● Consigne
Prolongez l'entretien consacré à Nietzsche au-delà de sa dernière phrase.

● Page
Nietzsche Académie - Quelle importance a Nietzsche pour vous ?

Abir Taha - La pensée de Nietzsche a façonné ma Weltanschauung de façon indélébile, et ce depuis mon plus jeune âge, mais depuis elle a bien évolué dans un sens plus spirituel et même mystique : dans mes écrits, y compris mes deux ouvrages sur Nietzsche, je parle du vrai Nietzsche, de sa vision pagano-hindouiste-dionysiaque et néo-aristocratique. Ainsi je mets l’accent surtout sur sa spiritualité occultée et j’explique que, loin d’être un matérialiste et un athée absolu, Nietzsche préconisait un « athéisme spirituel » d’inspiration païenne et prônait un nouveau mode de divinité qui devrait naître suite à la mort du Dieu monothéiste. Mon roman philosophique « The Epic of Arya – In Search of the Sacred Light » est décrit par nombre de critiques littéraires aux USA et en Europe comme la deuxième partie d’ « Ainsi Parlait Zarathoustra », et l’on me surnomme dans les cercles philosophiques « la sœur de Zarathoustra ».

 

N.A. - Être nietzschéen qu'est-ce que cela veut dire ?

A.T. - Le nietzschéen est un Surhomme en devenir, tout comme ce dernier est un dieu en devenir. Le nietzschéen est un pont vers la vraie vie, la seule digne d’être vécue : la vie héroïque, tragique, divine, celle qui prône la beauté, la perfection, la noblesse de pensée et de forme. Le nietzschéen est l’homme qui s’est débarrassé de ses peurs et de ses désirs « humains, trop humains », c’est l’aigle qui vit sur les cimes de l’Esprit, et qui fait fi des occupations et réflexions stériles d’une humanité formée de fragments d’hommes superficiels et superflus ne recherchant que le « bonheur bovin », au lieu de ressembler aux dieux, leurs aïeux, en s’élevant au-dessus de leur condition humaine et créant au-dessus d’eux-mêmes afin qu’ils périssent et que vive le Surhumain.

 

N.A. - Quel livre de Nietzsche recommanderiez-vous ?

A.T. - Tous les livres de Nietzsche sont des perles et des puits de sagesse et donc doivent être lus, mais son Zarathoustra reste la bible du Surhumain, l’aube de l’Age d’Or et du retour des dieux.

 

N.A. - Le nietzschéisme est-il de droite ou de gauche ?

[Lignes extraites d'un recueil]
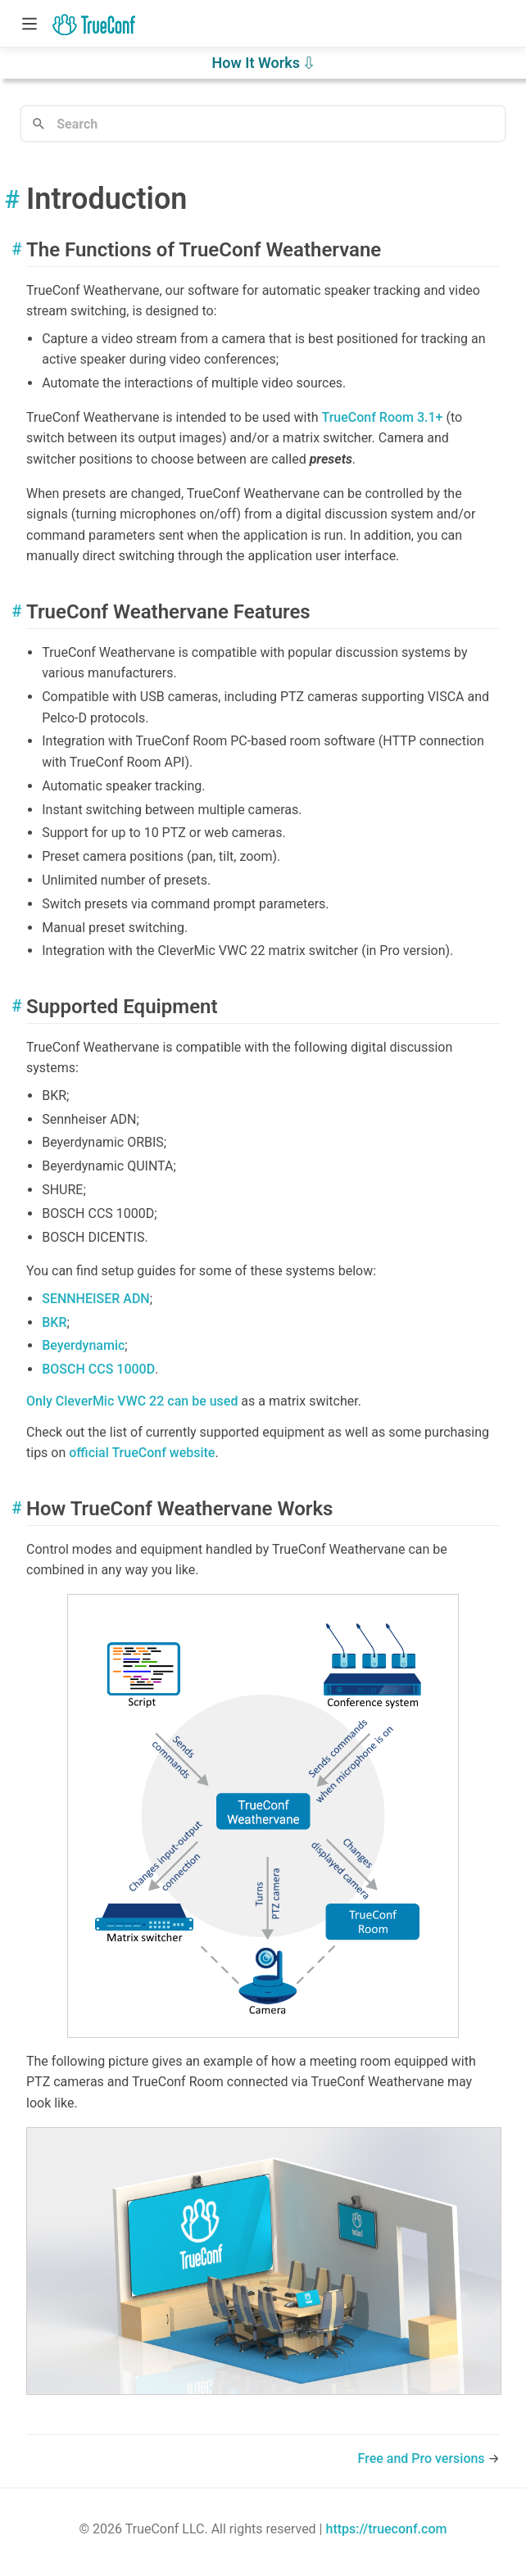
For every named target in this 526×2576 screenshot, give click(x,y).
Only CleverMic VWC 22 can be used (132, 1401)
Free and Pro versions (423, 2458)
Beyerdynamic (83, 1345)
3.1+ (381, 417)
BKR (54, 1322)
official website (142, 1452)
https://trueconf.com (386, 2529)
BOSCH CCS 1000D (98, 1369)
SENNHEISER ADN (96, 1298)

● Corrigé
A.T. - Nietzsche prône un aristocratisme spirituel – par opposition à l’aristocratie héréditaire – et supranational, le règne d’une « race des seigneurs » dont la mission serait de créer le Surhumain, le sens de la terre et par conséquent le seul sens et but de la vie, cette dernière n’étant rien d’autre que création et élévation perpétuelles. La vocation de l’homme est donc la réalisation de sa nature divine, et la création du Surhumain. Ceci est l’essence de la philosophie de Nietzsche. Par conséquent, comment parler encore de gauche et de droite, lorsqu’on regarde le monde du haut de l’Everest de l’Esprit qu’est la pensée de ce grand philosophe, « dernier disciple du dieu-philosophe Dionysos » ? Ceci étant dit, si l’on insiste à le classer, et donc à parler de politique au lieu de Grande Politique, la philosophie de Nietzsche est clairement de droite, et même d’extrême droite, étant donné son aristocratisme radical – lequel, cependant, prône une nouvelle noblesse non pas héréditaire mais spirituelle – et étant donné que même son supranationalisme (et son dédain du nationalisme étroit) était fondamentalement aristocratique, par opposition à l’universalisme humaniste de gauche. Les Seigneurs de la terre sont des âmes élevées, des Arhats ou Bodhisattvas qui se trouvent aux quatre coins du monde, au-delà des frontières érigées par les hommes, ce sont des Hyperboréens qui vivent sur les cimes, bien au-delà des vallées des troupeaux d’hommes fragmentaires aux âmes étroites et aux vertus horizontales.

 

N.A. - Quels auteurs sont à vos yeux nietzschéens ?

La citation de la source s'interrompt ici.